WHAT YOU HAVE TO DO
Repeat all of the rows below line for line, changing nothing.

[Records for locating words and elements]
■ ■ ■ ■ ■

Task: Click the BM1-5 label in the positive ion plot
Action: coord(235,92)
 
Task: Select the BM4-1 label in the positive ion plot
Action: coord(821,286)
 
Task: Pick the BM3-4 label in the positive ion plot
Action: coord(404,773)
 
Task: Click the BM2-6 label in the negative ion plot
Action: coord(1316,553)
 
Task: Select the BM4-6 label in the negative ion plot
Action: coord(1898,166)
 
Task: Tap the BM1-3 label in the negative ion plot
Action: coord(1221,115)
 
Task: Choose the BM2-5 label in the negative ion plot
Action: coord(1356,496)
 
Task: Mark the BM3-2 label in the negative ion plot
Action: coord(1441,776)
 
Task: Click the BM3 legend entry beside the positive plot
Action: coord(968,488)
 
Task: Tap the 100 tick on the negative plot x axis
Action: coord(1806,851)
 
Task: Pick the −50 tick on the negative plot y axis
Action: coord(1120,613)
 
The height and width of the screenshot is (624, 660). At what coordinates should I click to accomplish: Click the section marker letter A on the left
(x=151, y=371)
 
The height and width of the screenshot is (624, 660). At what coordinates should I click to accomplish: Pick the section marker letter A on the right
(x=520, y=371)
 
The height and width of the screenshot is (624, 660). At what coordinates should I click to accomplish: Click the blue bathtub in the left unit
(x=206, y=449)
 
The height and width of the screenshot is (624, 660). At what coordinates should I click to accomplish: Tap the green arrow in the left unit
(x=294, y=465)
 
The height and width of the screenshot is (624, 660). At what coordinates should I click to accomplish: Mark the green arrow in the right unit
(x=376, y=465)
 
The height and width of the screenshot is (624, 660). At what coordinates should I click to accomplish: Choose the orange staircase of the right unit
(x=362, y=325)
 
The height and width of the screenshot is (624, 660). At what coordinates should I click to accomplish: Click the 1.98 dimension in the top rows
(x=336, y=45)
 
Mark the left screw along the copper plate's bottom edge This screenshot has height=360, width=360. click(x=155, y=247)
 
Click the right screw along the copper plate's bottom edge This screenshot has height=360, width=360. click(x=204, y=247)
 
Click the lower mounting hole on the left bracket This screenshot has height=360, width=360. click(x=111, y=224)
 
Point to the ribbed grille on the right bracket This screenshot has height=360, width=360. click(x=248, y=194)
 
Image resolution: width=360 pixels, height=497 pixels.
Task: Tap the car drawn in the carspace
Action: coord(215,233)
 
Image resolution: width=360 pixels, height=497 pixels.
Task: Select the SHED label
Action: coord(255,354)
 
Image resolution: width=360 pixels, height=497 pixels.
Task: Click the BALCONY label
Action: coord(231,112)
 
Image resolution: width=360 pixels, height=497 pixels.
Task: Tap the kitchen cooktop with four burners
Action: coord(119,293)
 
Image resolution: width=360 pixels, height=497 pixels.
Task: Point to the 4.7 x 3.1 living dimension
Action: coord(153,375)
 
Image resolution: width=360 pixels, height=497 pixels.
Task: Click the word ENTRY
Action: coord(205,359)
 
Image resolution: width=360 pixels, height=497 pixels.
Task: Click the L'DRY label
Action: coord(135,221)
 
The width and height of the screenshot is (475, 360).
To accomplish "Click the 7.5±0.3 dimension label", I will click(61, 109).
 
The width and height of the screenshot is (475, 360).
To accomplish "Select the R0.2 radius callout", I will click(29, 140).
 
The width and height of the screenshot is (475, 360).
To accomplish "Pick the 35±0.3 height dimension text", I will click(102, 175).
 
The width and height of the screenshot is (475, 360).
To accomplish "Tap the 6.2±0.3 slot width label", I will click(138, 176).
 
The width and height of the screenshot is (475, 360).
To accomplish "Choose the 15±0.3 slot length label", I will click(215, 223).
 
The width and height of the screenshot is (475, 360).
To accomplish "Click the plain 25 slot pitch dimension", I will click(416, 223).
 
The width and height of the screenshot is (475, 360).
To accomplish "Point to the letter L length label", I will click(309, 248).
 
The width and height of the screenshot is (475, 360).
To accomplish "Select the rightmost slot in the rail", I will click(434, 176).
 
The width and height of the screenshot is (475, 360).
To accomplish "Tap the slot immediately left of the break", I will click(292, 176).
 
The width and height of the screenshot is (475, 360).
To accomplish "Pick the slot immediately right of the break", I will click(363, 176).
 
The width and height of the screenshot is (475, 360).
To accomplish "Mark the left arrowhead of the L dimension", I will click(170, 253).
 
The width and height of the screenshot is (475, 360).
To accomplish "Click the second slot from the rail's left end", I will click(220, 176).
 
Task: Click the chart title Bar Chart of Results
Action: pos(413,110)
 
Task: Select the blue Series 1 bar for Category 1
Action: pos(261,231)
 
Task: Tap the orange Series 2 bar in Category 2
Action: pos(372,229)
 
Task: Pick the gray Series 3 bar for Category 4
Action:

■ ■ ■ ■ ■

TASK RESPONSE
Task: Click the BM1-5 label in the positive ion plot
Action: coord(235,92)
 
Task: Select the BM4-1 label in the positive ion plot
Action: coord(821,286)
 
Task: Pick the BM3-4 label in the positive ion plot
Action: coord(404,773)
 
Task: Click the BM2-6 label in the negative ion plot
Action: coord(1316,553)
 
Task: Select the BM4-6 label in the negative ion plot
Action: coord(1898,166)
 
Task: Tap the BM1-3 label in the negative ion plot
Action: coord(1221,115)
 
Task: Choose the BM2-5 label in the negative ion plot
Action: coord(1356,496)
 
Task: Mark the BM3-2 label in the negative ion plot
Action: coord(1441,776)
 
Task: Click the BM3 legend entry beside the positive plot
Action: coord(968,488)
 
Task: Tap the 100 tick on the negative plot x axis
Action: coord(1806,851)
 
Task: Pick the −50 tick on the negative plot y axis
Action: coord(1120,613)
 
The height and width of the screenshot is (624, 660). At what coordinates should I click to accomplish: Click the section marker letter A on the left
(x=151, y=371)
 
The height and width of the screenshot is (624, 660). At what coordinates should I click to accomplish: Pick the section marker letter A on the right
(x=520, y=371)
 
The height and width of the screenshot is (624, 660). At what coordinates should I click to accomplish: Click the blue bathtub in the left unit
(x=206, y=449)
 
The height and width of the screenshot is (624, 660). At what coordinates should I click to accomplish: Tap the green arrow in the left unit
(x=294, y=465)
 
The height and width of the screenshot is (624, 660). At what coordinates should I click to accomplish: Mark the green arrow in the right unit
(x=376, y=465)
 
The height and width of the screenshot is (624, 660). At what coordinates should I click to accomplish: Choose the orange staircase of the right unit
(x=362, y=325)
 
The height and width of the screenshot is (624, 660). At what coordinates should I click to accomplish: Click the 1.98 dimension in the top rows
(x=336, y=45)
 
Mark the left screw along the copper plate's bottom edge This screenshot has height=360, width=360. click(x=155, y=247)
 
Click the right screw along the copper plate's bottom edge This screenshot has height=360, width=360. click(x=204, y=247)
 
Click the lower mounting hole on the left bracket This screenshot has height=360, width=360. click(x=111, y=224)
 
Point to the ribbed grille on the right bracket This screenshot has height=360, width=360. click(x=248, y=194)
 
Image resolution: width=360 pixels, height=497 pixels.
Task: Tap the car drawn in the carspace
Action: coord(215,233)
 
Image resolution: width=360 pixels, height=497 pixels.
Task: Select the SHED label
Action: coord(255,354)
 
Image resolution: width=360 pixels, height=497 pixels.
Task: Click the BALCONY label
Action: coord(231,112)
 
Image resolution: width=360 pixels, height=497 pixels.
Task: Tap the kitchen cooktop with four burners
Action: coord(119,293)
 
Image resolution: width=360 pixels, height=497 pixels.
Task: Point to the 4.7 x 3.1 living dimension
Action: coord(153,375)
 
Image resolution: width=360 pixels, height=497 pixels.
Task: Click the word ENTRY
Action: coord(205,359)
 
Image resolution: width=360 pixels, height=497 pixels.
Task: Click the L'DRY label
Action: coord(135,221)
 
The width and height of the screenshot is (475, 360).
To accomplish "Click the 7.5±0.3 dimension label", I will click(61, 109).
 
The width and height of the screenshot is (475, 360).
To accomplish "Select the R0.2 radius callout", I will click(29, 140).
 
The width and height of the screenshot is (475, 360).
To accomplish "Pick the 35±0.3 height dimension text", I will click(102, 175).
 
The width and height of the screenshot is (475, 360).
To accomplish "Tap the 6.2±0.3 slot width label", I will click(138, 176).
 
The width and height of the screenshot is (475, 360).
To accomplish "Choose the 15±0.3 slot length label", I will click(215, 223).
 
The width and height of the screenshot is (475, 360).
To accomplish "Click the plain 25 slot pitch dimension", I will click(416, 223).
 
The width and height of the screenshot is (475, 360).
To accomplish "Point to the letter L length label", I will click(309, 248).
 
The width and height of the screenshot is (475, 360).
To accomplish "Select the rightmost slot in the rail", I will click(434, 176).
 
The width and height of the screenshot is (475, 360).
To accomplish "Tap the slot immediately left of the break", I will click(292, 176).
 
The width and height of the screenshot is (475, 360).
To accomplish "Pick the slot immediately right of the break", I will click(363, 176).
 
The width and height of the screenshot is (475, 360).
To accomplish "Mark the left arrowhead of the L dimension", I will click(170, 253).
 
The width and height of the screenshot is (475, 360).
To accomplish "Click the second slot from the rail's left end", I will click(220, 176).
 
Task: Click the chart title Bar Chart of Results
Action: pos(413,110)
 
Task: Select the blue Series 1 bar for Category 1
Action: pos(261,231)
 
Task: Tap the orange Series 2 bar in Category 2
Action: pos(372,229)
 
Task: Pick the gray Series 3 bar for Category 4
Action:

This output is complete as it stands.